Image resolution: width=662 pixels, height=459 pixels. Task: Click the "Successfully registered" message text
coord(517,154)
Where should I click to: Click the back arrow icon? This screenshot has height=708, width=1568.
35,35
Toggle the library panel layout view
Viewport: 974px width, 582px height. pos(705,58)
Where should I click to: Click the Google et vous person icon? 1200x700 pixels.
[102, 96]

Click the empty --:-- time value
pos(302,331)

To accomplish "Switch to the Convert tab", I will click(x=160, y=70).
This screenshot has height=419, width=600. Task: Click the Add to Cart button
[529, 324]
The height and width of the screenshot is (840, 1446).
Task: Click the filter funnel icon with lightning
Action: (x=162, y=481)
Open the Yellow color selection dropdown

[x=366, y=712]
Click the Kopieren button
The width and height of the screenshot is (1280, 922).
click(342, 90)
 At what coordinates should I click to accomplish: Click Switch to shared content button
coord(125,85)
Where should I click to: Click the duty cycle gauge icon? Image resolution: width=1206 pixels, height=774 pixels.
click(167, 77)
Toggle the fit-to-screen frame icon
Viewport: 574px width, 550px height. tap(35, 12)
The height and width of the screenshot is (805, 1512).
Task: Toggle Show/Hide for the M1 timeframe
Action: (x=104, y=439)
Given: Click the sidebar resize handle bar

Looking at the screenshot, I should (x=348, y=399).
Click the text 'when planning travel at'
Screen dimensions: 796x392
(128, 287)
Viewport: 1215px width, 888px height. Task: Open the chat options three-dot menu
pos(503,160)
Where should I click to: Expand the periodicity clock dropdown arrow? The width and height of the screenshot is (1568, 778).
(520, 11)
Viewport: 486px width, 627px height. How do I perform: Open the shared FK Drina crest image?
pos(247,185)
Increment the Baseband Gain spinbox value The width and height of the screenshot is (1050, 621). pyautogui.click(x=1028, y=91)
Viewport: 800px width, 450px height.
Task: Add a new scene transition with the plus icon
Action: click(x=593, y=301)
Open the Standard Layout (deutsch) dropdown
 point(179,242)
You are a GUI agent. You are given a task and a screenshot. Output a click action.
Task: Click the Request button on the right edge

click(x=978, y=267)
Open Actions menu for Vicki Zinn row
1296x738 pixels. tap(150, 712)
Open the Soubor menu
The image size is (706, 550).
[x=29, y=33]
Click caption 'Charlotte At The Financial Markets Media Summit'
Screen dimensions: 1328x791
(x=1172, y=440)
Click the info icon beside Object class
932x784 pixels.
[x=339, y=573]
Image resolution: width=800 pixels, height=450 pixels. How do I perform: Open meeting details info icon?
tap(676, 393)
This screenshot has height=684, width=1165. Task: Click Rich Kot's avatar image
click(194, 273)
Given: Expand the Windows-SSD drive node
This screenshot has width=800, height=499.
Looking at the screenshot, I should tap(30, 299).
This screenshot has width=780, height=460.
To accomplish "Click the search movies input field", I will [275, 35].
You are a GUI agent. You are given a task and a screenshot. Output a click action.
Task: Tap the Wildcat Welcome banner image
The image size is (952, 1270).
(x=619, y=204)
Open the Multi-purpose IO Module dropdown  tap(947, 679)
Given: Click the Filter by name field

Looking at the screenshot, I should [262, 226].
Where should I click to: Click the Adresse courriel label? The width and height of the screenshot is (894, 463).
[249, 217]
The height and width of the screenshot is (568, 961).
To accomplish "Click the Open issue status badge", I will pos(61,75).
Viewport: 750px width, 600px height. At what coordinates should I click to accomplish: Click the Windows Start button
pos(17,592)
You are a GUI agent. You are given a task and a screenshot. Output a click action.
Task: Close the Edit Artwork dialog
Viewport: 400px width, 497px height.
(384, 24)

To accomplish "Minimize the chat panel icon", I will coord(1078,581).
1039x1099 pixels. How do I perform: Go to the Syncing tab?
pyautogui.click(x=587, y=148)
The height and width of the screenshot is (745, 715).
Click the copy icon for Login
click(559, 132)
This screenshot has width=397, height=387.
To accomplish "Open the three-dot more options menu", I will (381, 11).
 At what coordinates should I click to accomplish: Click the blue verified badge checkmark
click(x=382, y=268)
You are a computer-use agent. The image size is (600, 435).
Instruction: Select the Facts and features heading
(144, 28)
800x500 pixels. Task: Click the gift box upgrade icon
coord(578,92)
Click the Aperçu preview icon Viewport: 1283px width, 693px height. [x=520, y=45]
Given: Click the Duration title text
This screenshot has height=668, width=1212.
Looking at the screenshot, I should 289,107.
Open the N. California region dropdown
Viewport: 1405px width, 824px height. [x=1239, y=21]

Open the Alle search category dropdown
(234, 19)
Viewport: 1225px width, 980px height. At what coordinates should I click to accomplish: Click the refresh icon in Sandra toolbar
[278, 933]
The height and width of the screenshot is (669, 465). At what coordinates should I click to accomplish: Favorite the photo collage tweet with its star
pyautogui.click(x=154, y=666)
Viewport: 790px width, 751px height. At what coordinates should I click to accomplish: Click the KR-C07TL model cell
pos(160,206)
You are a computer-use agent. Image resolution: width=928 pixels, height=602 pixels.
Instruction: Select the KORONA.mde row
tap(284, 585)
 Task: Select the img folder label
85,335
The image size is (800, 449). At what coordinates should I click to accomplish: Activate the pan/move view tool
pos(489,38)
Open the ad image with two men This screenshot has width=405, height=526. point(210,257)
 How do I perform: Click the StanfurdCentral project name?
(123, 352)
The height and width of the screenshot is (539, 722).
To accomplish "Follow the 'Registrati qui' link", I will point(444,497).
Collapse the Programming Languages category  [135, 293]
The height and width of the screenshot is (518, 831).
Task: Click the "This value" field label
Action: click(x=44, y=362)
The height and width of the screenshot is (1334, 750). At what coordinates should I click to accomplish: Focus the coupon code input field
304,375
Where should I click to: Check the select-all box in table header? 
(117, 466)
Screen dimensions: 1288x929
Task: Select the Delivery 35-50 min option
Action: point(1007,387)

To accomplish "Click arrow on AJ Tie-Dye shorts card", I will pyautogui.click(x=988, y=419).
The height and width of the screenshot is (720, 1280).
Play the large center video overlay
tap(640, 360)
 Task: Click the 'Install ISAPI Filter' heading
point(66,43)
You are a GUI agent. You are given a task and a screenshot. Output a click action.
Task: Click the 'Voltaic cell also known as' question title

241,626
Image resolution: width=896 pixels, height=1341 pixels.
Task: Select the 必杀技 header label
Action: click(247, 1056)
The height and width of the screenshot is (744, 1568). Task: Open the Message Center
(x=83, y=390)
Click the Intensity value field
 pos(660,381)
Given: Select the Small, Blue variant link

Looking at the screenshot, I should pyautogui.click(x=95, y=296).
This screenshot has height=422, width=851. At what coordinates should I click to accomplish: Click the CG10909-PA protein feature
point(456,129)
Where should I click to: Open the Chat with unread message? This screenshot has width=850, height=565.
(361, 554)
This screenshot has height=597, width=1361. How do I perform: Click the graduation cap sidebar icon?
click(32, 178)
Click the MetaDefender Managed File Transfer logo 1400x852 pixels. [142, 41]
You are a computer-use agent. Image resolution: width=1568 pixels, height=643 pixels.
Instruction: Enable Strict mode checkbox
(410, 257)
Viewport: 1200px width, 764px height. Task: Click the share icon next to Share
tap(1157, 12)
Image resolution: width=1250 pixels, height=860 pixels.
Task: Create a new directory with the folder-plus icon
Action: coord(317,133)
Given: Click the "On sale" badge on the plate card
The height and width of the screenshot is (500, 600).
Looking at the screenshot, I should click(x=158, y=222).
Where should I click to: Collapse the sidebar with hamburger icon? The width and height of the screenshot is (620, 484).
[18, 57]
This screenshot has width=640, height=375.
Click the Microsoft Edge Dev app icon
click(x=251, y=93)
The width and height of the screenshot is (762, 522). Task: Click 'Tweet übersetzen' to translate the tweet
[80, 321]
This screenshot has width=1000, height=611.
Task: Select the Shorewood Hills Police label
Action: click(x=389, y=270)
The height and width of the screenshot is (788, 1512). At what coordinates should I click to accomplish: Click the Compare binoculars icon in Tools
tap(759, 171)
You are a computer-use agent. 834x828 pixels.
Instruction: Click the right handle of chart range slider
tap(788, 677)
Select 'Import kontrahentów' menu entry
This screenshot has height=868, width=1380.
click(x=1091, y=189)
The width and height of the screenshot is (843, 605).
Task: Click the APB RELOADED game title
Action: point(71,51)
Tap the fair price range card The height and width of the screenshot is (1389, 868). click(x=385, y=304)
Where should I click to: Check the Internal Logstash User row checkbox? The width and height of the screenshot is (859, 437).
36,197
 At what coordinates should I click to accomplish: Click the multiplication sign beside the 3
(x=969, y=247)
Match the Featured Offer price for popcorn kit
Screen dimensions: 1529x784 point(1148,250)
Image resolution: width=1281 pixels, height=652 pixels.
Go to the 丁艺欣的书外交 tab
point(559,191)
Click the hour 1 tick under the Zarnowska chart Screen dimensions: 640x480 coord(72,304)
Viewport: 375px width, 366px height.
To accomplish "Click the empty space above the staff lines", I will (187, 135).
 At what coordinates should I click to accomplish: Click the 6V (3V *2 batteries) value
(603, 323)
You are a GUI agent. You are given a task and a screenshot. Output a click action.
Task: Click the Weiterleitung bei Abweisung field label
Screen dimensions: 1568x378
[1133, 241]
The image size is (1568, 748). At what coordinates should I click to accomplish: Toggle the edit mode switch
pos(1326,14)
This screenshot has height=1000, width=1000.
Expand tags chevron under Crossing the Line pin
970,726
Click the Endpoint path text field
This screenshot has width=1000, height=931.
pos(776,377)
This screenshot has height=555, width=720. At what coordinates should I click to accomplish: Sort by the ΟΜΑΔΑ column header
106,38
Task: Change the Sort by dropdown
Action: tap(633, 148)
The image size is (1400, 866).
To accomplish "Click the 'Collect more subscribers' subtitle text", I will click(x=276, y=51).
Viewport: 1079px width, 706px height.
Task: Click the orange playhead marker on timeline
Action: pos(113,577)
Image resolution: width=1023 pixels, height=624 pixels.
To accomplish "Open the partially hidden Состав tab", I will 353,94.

■ ■ ■ ■ ■ ■ ■

What you should do
From the line holding "Toggle the fit-to-screen frame icon" to the line holding "Click the text 'when planning travel at'", inclusive, restate each line above exactly as written.

The completed task
Toggle the fit-to-screen frame icon
Viewport: 574px width, 550px height. tap(35, 12)
The height and width of the screenshot is (805, 1512).
Task: Toggle Show/Hide for the M1 timeframe
Action: (x=104, y=439)
Given: Click the sidebar resize handle bar

Looking at the screenshot, I should (x=348, y=399).
Click the text 'when planning travel at'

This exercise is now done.